Re: Friends come and go, but sisters lasts forever. by devina 5-Feb-04/1:16 PM
As a sentiment, it's...nice. As a poem, it's horrid. (Sorry). Definitely too cliche, not exactly well-written, and positively boring.
regarding some deleted poem... 5-Feb-04/1:19 PM
The two strongest lines here are "Before it can be stopped, it has begun" and "We kill each other's virtue, as if we ever had it." The rest is just kinda blah. Some decent imagery, yes, but nothing that grabs me. With the two exceptions I just mentioned, it's basically been said before, and this didn't shed any new light on the subject. But it is quite a bit more well-written than a lot of the other stuff I've seen here.
regarding some deleted poem... 5-Feb-04/1:20 PM
Pretty good. I like this one. No major suggestions or crits.
Re: Soft Speak; Hard Emotion by Blindpoetry 5-Feb-04/1:28 PM
If you are truly 13, then this is actually very good for someone of that age. It does need to be cleaned up some. I just skimmed the other comments, so if I repeat anything, oh well. Stanza 1, Line 2: "Your" should be "you're." L3: I cannot see a man as a "maid." Make him someone else. The gardener. The caterer. the friggin butler. anything but maid. :-) Stanza 2, line 4 "breathe" should be "breath." Stanza 3 Line 4 "thats" needs an apostrophe. Stanza 5, line 4..it's awkward the way you went from addressing her as "you" to addressing her as "she." Stanza 6 line 1 "i" should be "I". I'm laughing at "I hope you don't mind, I fired the maid"..that's great, even though I still don't think it should be a male "maid". Other than that, the way you are attempting to show action here is awkward as well. It's not a script for a play, it's a poem, right? You need to fix that.
regarding some deleted poem... 5-Feb-04/1:30 PM
cute. but in a juvenile sorta way. not big on the rhyme. rhythm's decent.
Re: The girl next door by Jennichad 5-Feb-04/1:33 PM
I think this could have been a decent poem if it had been written in a different style. Here, as is, it's just too generic, although it has a decent rhythm to it. typo on curtain. I like "she fights one here alone."

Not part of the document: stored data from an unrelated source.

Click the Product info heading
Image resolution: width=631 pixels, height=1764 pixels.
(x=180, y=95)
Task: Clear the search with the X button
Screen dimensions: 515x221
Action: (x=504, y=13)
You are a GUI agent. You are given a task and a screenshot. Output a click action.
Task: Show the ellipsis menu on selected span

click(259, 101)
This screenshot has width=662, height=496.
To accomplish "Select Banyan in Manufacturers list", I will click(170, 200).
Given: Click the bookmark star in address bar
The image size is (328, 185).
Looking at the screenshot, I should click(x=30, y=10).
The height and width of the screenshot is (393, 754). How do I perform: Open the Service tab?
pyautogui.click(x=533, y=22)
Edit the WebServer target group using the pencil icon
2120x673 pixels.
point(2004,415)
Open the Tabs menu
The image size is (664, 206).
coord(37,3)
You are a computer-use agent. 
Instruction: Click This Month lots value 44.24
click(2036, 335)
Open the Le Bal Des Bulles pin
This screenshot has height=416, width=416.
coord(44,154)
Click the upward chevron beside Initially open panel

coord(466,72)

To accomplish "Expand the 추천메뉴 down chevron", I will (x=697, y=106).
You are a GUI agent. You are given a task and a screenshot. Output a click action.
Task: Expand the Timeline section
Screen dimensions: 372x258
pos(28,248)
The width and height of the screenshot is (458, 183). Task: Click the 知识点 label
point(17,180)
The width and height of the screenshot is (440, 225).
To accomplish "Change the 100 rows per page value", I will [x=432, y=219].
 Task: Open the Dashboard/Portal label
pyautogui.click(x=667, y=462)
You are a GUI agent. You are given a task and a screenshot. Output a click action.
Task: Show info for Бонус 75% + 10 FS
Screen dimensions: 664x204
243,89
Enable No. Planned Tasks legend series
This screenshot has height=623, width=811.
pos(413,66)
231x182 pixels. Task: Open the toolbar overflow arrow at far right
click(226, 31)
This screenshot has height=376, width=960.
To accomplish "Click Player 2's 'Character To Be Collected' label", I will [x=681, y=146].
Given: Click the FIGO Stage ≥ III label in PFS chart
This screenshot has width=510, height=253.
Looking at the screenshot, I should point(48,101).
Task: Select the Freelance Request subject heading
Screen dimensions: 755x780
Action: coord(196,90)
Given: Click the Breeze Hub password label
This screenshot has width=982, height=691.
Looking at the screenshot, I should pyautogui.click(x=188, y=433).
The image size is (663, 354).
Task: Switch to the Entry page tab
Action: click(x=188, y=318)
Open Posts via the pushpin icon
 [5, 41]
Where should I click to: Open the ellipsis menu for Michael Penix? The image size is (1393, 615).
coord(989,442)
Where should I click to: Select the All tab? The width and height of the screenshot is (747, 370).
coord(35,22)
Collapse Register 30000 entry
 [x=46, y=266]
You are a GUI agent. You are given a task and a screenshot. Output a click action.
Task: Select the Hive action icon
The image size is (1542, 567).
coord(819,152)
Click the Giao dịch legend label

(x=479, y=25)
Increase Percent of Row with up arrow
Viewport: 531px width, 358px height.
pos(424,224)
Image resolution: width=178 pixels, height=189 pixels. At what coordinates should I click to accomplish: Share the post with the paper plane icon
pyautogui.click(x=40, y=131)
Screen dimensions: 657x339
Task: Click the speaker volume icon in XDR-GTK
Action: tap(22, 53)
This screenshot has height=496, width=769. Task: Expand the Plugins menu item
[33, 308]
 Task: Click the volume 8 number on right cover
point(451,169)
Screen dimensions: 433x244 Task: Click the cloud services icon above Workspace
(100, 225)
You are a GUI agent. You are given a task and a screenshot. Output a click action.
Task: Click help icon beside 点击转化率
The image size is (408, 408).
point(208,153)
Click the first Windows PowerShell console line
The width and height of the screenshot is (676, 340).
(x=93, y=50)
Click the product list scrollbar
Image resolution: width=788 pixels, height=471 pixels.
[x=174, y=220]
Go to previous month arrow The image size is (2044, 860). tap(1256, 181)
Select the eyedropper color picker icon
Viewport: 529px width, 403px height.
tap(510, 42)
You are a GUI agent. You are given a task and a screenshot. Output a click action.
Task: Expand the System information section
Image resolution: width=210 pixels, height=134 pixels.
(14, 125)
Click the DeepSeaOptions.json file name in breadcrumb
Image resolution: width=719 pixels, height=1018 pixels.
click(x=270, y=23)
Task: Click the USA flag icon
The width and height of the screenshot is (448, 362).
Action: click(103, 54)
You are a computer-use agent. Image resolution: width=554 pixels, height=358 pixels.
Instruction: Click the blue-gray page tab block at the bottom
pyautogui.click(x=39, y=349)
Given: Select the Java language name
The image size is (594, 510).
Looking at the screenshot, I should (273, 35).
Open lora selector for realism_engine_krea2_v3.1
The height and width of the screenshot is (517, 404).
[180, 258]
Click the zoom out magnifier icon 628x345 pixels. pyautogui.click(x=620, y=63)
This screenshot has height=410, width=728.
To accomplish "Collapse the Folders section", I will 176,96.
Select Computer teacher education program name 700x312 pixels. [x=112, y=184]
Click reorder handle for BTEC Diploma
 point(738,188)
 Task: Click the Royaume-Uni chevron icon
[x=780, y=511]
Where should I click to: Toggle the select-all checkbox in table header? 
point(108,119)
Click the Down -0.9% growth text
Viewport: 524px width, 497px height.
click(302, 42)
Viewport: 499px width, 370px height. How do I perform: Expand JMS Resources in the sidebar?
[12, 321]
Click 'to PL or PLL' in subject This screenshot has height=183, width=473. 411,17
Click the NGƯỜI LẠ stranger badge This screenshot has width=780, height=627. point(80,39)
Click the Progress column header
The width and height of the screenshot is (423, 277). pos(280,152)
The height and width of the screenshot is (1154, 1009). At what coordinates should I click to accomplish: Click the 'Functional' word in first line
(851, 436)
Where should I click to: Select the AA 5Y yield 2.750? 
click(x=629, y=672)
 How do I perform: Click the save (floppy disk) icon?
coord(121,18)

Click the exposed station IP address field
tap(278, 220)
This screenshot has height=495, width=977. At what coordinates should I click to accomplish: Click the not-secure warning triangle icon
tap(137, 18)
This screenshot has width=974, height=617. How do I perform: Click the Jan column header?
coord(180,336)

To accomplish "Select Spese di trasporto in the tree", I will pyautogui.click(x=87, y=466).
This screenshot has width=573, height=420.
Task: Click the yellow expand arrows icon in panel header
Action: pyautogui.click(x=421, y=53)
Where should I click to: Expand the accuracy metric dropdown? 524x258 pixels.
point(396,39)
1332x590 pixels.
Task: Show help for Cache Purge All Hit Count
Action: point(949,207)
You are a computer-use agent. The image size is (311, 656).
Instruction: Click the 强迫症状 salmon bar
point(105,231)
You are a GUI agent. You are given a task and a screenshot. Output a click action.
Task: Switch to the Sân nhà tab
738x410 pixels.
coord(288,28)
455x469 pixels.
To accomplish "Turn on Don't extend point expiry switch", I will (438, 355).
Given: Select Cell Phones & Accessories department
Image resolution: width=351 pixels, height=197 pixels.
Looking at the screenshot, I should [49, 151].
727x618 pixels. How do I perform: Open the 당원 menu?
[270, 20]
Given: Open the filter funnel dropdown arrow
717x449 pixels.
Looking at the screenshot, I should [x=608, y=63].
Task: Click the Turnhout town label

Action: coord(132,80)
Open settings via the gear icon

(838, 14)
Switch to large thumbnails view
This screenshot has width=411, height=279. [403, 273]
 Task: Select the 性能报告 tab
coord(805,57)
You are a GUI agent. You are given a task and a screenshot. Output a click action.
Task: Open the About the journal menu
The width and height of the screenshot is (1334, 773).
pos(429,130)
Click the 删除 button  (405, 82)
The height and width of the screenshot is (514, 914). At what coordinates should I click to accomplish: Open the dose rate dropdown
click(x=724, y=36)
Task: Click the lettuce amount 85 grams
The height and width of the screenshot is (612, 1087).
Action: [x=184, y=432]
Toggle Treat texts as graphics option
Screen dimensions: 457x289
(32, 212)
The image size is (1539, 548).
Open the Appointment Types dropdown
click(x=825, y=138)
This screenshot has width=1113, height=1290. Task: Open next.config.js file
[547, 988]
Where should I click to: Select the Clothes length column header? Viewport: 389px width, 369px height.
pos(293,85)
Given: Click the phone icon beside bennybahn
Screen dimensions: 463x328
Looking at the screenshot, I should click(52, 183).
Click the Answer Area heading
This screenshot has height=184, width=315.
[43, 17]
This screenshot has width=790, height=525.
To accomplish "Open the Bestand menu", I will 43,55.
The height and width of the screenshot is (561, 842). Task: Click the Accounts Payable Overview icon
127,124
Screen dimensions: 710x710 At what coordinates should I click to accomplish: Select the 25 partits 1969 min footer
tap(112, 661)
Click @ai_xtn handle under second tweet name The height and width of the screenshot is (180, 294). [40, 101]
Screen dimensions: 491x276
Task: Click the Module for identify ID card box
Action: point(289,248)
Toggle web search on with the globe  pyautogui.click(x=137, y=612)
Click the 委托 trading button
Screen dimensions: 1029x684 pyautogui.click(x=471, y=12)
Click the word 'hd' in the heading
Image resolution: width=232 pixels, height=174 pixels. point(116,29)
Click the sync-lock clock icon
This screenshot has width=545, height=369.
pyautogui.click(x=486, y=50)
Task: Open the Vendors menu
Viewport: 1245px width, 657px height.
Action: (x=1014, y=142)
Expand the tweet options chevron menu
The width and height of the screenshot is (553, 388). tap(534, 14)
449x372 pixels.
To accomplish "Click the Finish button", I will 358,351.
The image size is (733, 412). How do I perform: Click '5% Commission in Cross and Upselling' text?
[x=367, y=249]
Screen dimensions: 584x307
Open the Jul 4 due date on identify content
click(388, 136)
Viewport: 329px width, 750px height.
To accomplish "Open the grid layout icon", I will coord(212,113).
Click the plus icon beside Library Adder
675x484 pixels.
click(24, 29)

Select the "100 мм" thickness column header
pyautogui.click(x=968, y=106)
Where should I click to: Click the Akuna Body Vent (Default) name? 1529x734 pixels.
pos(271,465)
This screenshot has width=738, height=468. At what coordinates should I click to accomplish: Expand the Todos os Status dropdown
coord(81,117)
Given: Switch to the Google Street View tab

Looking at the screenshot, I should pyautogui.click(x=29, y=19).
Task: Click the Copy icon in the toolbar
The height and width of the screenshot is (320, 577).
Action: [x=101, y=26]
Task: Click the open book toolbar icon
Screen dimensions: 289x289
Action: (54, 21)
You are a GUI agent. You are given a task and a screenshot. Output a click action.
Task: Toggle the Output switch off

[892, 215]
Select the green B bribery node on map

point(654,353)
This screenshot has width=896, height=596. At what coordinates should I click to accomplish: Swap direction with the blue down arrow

Re: thinking while sawin' a few logs by Freethinker1602 5-Feb-04/1:34 PM
This has "Hallmark" written all over it.
regarding some deleted poem... 5-Feb-04/1:36 PM
Nice. I like it.
Re: How things should be... by DeadtotheWorld 5-Feb-04/1:37 PM
forced rhyme, stilted rhythm, and devoid of a single unique line.
Re: Some people don't know when to quit by Joe-joe 5-Feb-04/1:38 PM
This is cute and pretty well written. Entertaining read.